Three of 131 private wells tested at homes off the base show evidence of the fluorinated chemicals known as PFOS and PFOA, Staff Sgt. Dustin Roberts said Friday, with one home’s drinking water containing 1,392 parts per trillion. The Environmental Protection Agency’s health advisory for these chemicals has set 70 parts per trillion as its recommended level.
Roberts said the base was providing the affected homes with bottled water and was studying ways to remediate the problem. None of the affected private wells serve schools or other public institutions, he said.
Two shallow wells that provide drinking water to the base showed levels as high as 215 parts per trillion, according to Roberts. He said he did not know how much of the base’s drinking water comes from the two wells.
The base spreads over 42,000 acres and straddles parts of eight municipalities in Burlington and Ocean Counties.

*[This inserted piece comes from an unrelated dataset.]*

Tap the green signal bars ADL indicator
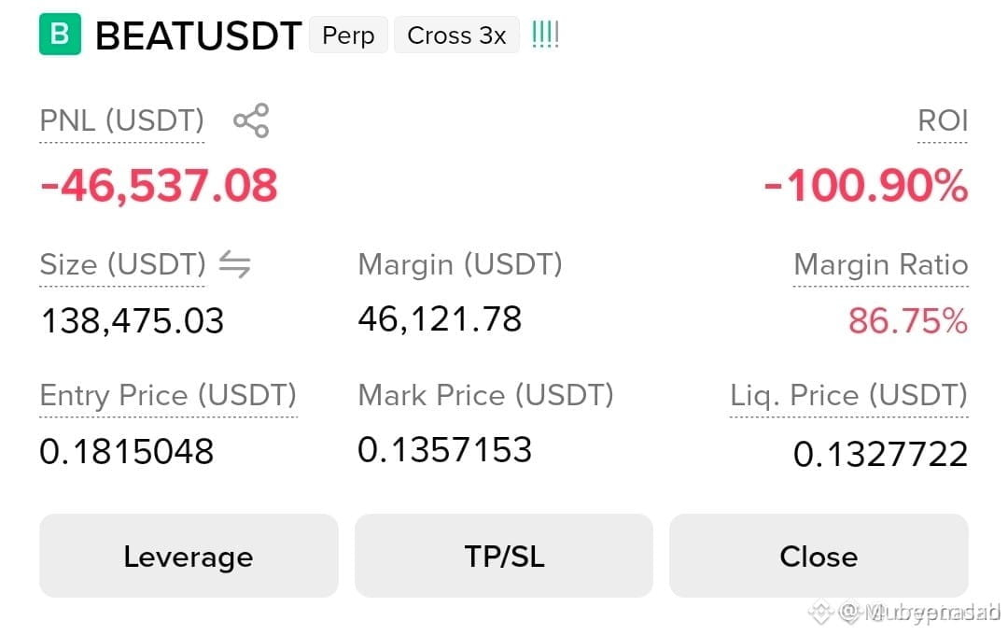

About 3,700 military and civilian personnel work on the base.
PFOS and PFOA are ingredients in firefighting foam used for decades on military bases. To date, the Air Force has not conducted or paid for blood tests of those who might be affected by the chemicals, Roberts said. The base provided the sampling data after a request from the Inquirer. The samples were analyzed by Maxxam Analytics of Ontario, Canada.